Put in this way, perhaps you might know where this is leading. A careless glance might lead you to say that the lines are getting closer as we move from left to right. But notice that I say “vertical distance”. If this was a data graphic in some publication, where the axes mean something, then that is very likely the kind of detail that the graphic was meant to call attention to in the first place. Suppose the horizontal axis were “time”, and the vertical axis “sales”. The two lines represent sales by two different branches of a store. Is store B catching up with store A, or always lagging behind by the same amount?

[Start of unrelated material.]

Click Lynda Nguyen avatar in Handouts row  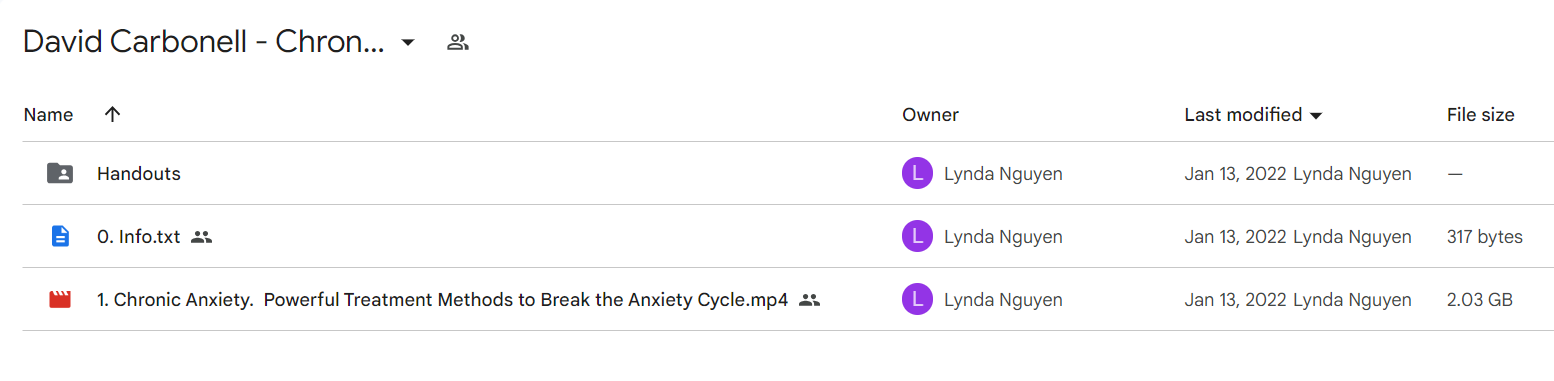[917, 173]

The right thing to do would be to take a ruler and set square to the picture and measure the distances. That’s what I’ve indicated by the vertical blue lines. But if you’re lazy, or viewing it on the computer screen, then you’re not going to go looking for your set square. If you just eyeball the graphic, chances are that your eye is going to do what the red line does. Instead of considering the vertical spacing between the lines, you just go for the shortest line between the two.
Some mental effort is required to remind yourself that you’re supposed to look out for the vertical spacing (blue bars), and not to let your mental ruler go skew (red bar). To me, it’s surprising that this is so. It suggests that there is a strong mental tendency to think of the graph as a map (imagine the two lines as describing a river’s two banks), than as a plot with fixed axes.
Wainer and Tufte both note in their respective books how long it took for humanity to come up with the idea of the data graph. Worth reading is Michael Friendly’s profusely-illustrated review where he claims that there was a “Golden Age” of innovation in data visualization in the late 19th century. The map (i.e. cartography) of course came much earlier than that. To represent land and water by marks on paper is abstraction enough (fantasists will remember Borges’s story of the mappa mundi); geometry goes one step further and severs the connection to the ground entirely. But to plot numbers on a chart is to divorce them from tangible stuff twice over, and it is no surprise then that our eyes should find the earliest opportunity to fall back to a more intuitively appealing (and mentally less strenuous) interpretation, even when we try to tell ourselves otherwise.